En effet, bien qu’ayant admis avoir reçu ladite convocation, le recourant n’a pas formulé
d’excuses pour son absence à l’entretien de conseil. Ce comportement démontre si ce
n’est de l’indifférence, à tout le moins un manque d’intérêt marqué vis-à-vis de ses
obligations d’assuré et doit être qualifié d’inadéquat. Le fait qu’il a souligné qu’il avait en
toute hypothèse déjà retrouvé un emploi et estimait que cet entretien n’était qu’une pure
démarche administrative non susceptible de l’aider tend au contraire à confirmer son
manque d’intérêt pour cet entretien. Si l’assuré pensait avoir retrouvé un nouvel emploi,
il lui appartenait à tout le moins de contacter l’ORP afin de lui exposer la situation et voir
s’il l’entretien pouvait être reporté ou non.
Au vu de ces éléments, la Cour considère, au degré de la vraisemblance prépondérante
applicable en assurances sociales, que le comportement de l’assuré constitue un
manquement à ses obligations au sens de l’article 17 alinéa 3 lettre b LACI, lequel doit
être sanctionné selon l’article 30 alinéa 1 lettre d LACI.
3.2 Quant à la durée de la suspension du droit à l’indemnité, elle doit être analysée en
tenant compte de la gravité de la faute. En l’espèce, le recourant ne s’est pas présenté
à l’entretien de conseil du 23 mai 2023 et ce sans s’en excuser, ni spontanément ni suite
à la demande de prise de position formulée par l’ORP. Cela étant, la Cour de céans
estime qu’en fixant la suspension à 5 jours, soit au tiers de la durée maximale prévue
par l’article 45 alinéa 3 lettre a OACI et au minimum de la durée prévue par le barème
du SECO en cas de faute légère, le SICT n’a pas mésusé de son pouvoir d’appréciation.

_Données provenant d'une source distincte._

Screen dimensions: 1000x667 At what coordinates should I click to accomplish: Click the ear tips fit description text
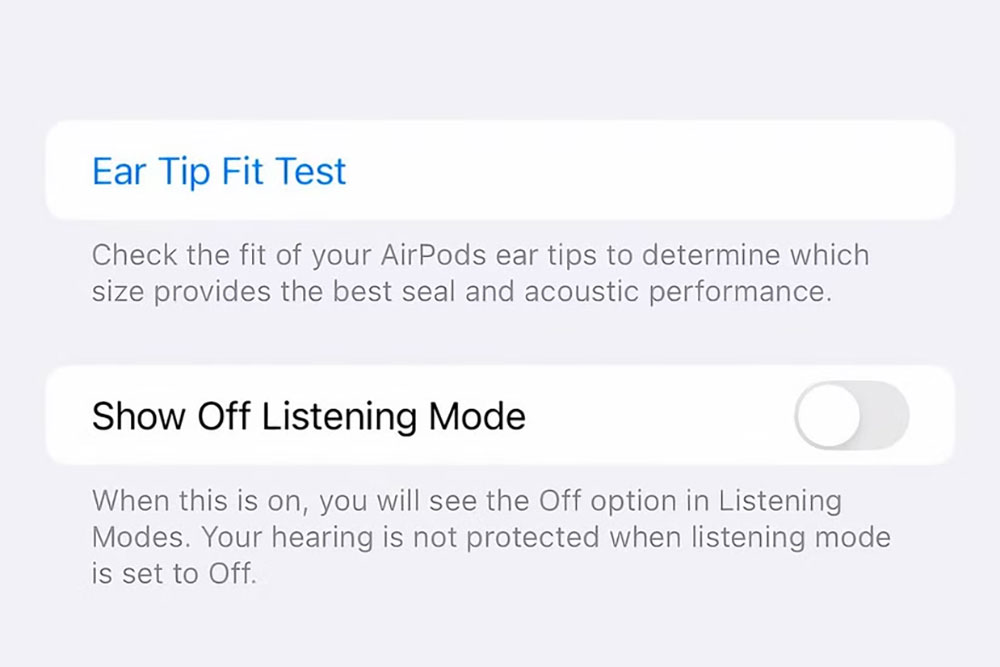(x=480, y=273)
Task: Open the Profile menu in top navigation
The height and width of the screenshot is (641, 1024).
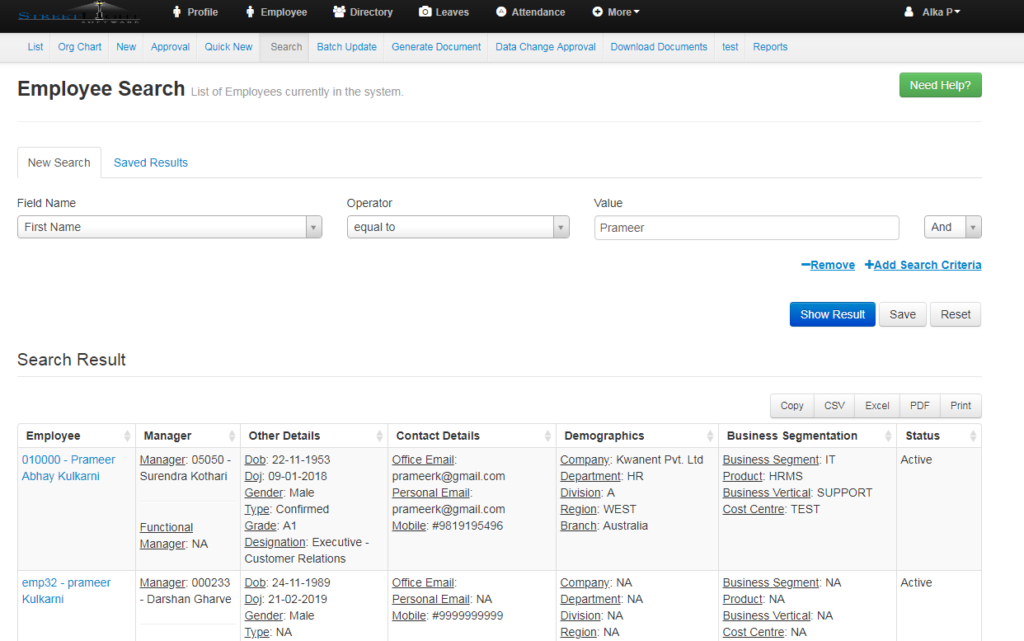Action: tap(195, 12)
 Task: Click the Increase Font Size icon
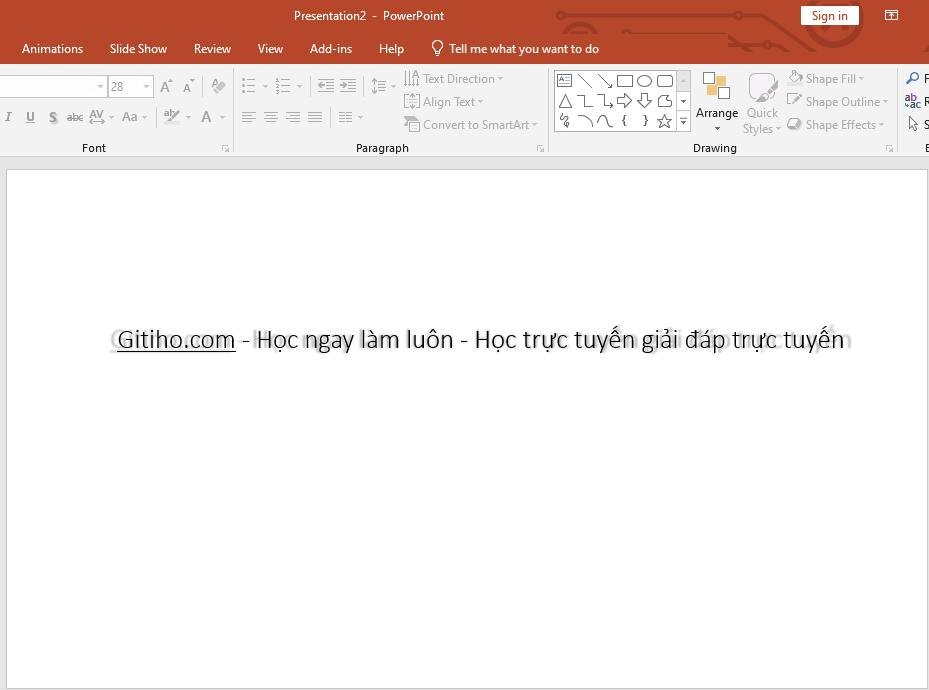pos(166,86)
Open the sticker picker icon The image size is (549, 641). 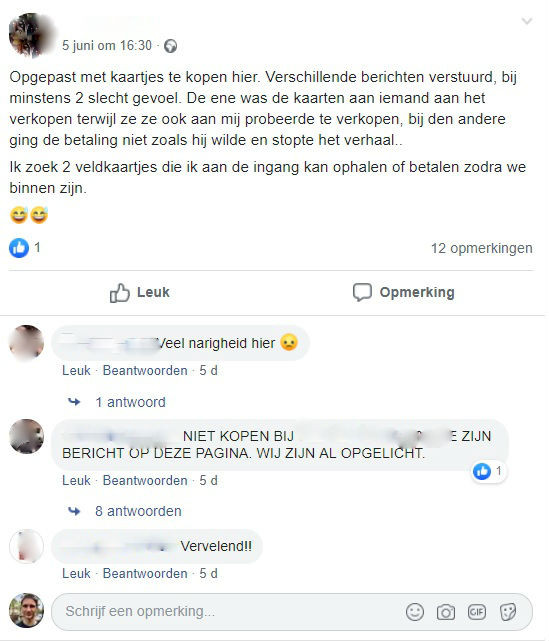pos(508,612)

Par conséquent, il y a lieu de confirmer la suspension de 5 jours du droit à l’indemnité
de chômage du recourant.
3.3
Au vu des éléments qui précèdent, le recours, mal fondé, doit être rejeté et la
décision sur opposition du 21 décembre 2022 confirmée.
4. Il n’est pas perçu de frais (art. 61 let. fbis LPGA), la loi spéciale, en l’occurrence la
LACI, ne prévoyant pas le prélèvement de frais de justice, ni alloué de dépens (art. 61
let. g a contrario LPGA et 91 al. 3 LPJA).
Prononce
Le recours est rejeté.
Il n'est pas perçu de frais, ni alloué de dépens.